A meeting of researchers, clinicians, industry and academia was convened by the MLD Foundation on June 24th in Washington, DC to discuss the openNHS Manifesto we wrote about in this blog post.
Since a NHS is not a therapy, NHS participants have historically be giving time, energy, and effort, not to mention exposing their MLD loved ones to occasional invasive and potentially painful testing with limited feedback from the NHS study teams.
The openNHS Manifesto …
- recognizes the importance of NHS to better understand the disease and as a baseline to determine efficacy and obtain regulatory approval of new therapies.
- calls for the NHS study team to be well-informed about MLD and to give back to the participants ideas and insight into improving the participants quality of life and ongoing clinical care.

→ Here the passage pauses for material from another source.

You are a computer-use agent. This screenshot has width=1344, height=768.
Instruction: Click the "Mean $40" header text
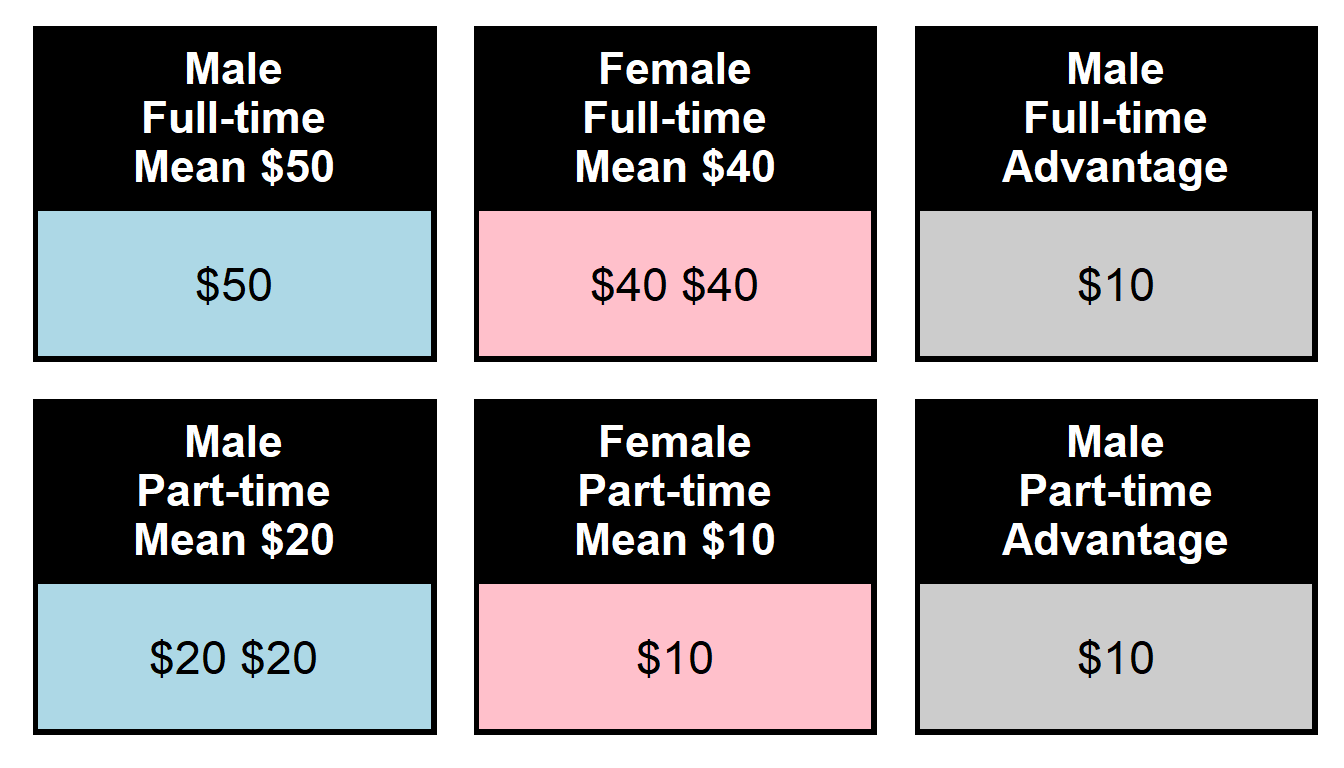pos(675,167)
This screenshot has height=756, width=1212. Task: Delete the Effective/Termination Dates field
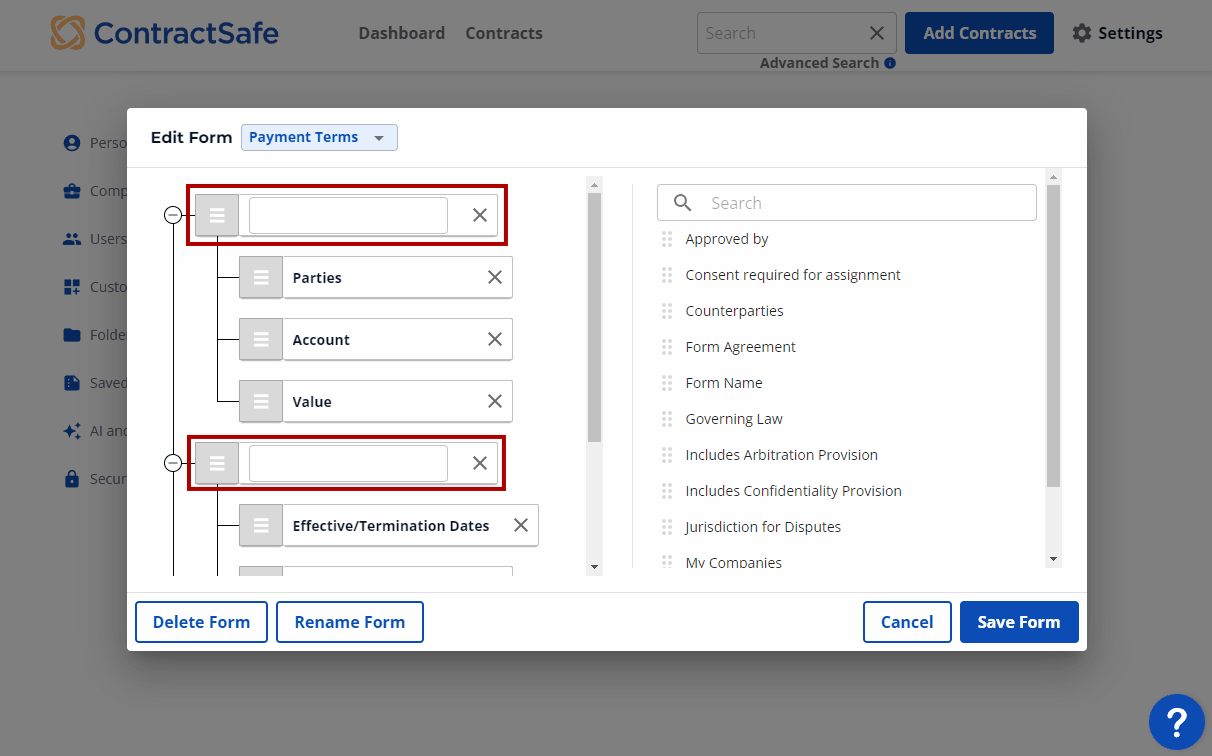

- calls for study sponsors to collaborate pre-clinically up front with other researchers and industry to design a study that meets the sponsor’s needs as well as reasonably anticipated future needs
- calls for study data to be open and accessible as raw data (in its entirety) to future researchers. The Manifesto recognizes that some limited time protection may be necessary to honor publishing and IP rights.
At the DC meeting there was extensive discussion and sharing of perspectives and concerns about openNHS from many points of view.
We are pleased to report the meeting was a success on all fronts! MLD Foundation, on behalf of those affected with MLD and the ongoing research community, was able to facilitate full support of the Manifesto and will be working with MLD collaborators in general, as well as Shire as sponsor of the current US late infantile NHS, to implement the Manifesto on current and future MLD Natural History Studies.
We look forward to sharing more specifics about what this means to MLD families and NHS study participants in the near future.
We will also be sharing our success with other advocacy groups with the hope that they too can call for openNHS in their communities.